Prof. Björn Kiefer elected “Fellow” of the American Society of Mechanical Engineers

portrait of Professor Björn Kiefer
For his scientific contribution and professional service, the American Society of Mechanical Engineers recently awarded the degree of ‘Fellow’ to Prof. Kiefer, holder of the Professorship of Applied Mechanics – Solid Mechanics.

For more than 15 years, Prof. Björn Kiefer has been an active member of the American Society of Mechanical Engineers (ASME), one of the world’s largest engineering societies. His contribution has now been rewarded by his being named ‘Fellow’—an honor that has been bestowed on less than 20 engineers in Germany by the ASME since it was founded in 1880.
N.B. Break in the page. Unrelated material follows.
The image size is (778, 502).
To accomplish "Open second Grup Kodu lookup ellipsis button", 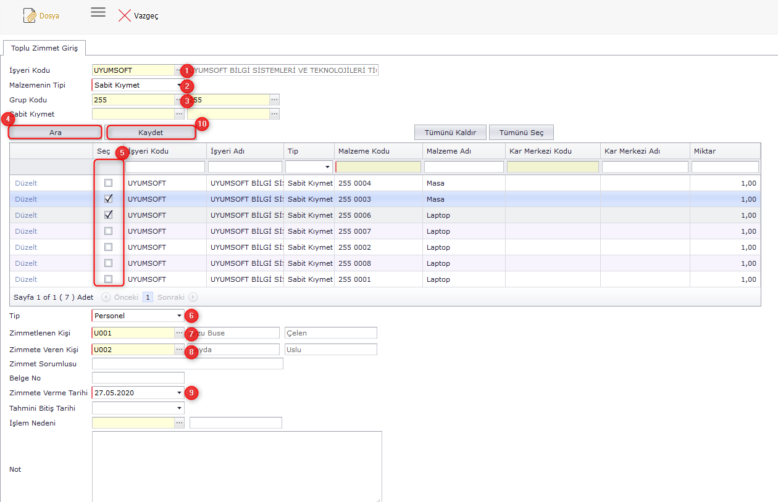I will pyautogui.click(x=275, y=99).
‘My close professional connection to research activities in the U.S. originates from my time as a Ph.D. student at Texas A&M University, near Houston,’ the engineer tells us. ‘Through many research collaborations, as well as my organizational involvement and committee work within ASME, I was able to maintain these fruitful relations. I feel particularly honored by the fact that this highest rank of membership requires nominations from several other ASME Fellows.’
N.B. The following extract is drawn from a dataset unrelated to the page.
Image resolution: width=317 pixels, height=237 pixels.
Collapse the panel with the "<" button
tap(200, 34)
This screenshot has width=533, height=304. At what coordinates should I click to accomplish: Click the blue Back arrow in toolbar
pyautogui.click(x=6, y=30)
Prof. Kiefer was given the award for both his multifaceted service to ASME as well as for promoting scientific exchange and for supporting the development of future leaders in the engineering sciences. For many years, he has been chairing symposia and student competitions for the ‘ASME Conference on Smart Materials, Adaptive Structures and Intelligent Systems (SMASIS)’. He also worked as guest editor for SMASIS-related special issues in the ‘Journal of Intelligent Material Systems and Structures’ and served on several awards panels for ASME subcommittees.
While he became a student member of ASME during his time in graduate school, Prof. Kiefer has been a professional member since 2010. In 2011, he was elected member of the ‘Adaptive Structures and Materials Systems Branch’ within the Aerospace Division. He currently serves on its executive committee as secretary of the branch.

In his research work at TU Bergakademie Freiberg, Prof. Kiefer focuses on establishing methods for the characterization, modeling and simulation of modern engineering materials on the basis of computational continuum mechanics.
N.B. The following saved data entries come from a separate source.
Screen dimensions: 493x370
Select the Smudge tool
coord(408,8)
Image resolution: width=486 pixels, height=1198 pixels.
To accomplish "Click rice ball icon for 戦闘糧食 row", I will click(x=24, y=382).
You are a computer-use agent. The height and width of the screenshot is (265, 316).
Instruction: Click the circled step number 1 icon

About the American Society of Mechanical Engineers

Founded in 1880, the American Society of Mechanical Engineers (ASME) currently has around 100,000 members in about 150 countries. It promotes the art, science, and practice of multidisciplinary engineering via continuing education, training and professional development, codes and standards, research, conferences and publications, government relations, and other forms of outreach.
During its history, the ASME has elected around 3500 Fellows, less than 10% of them working outside the U.S. or Canada.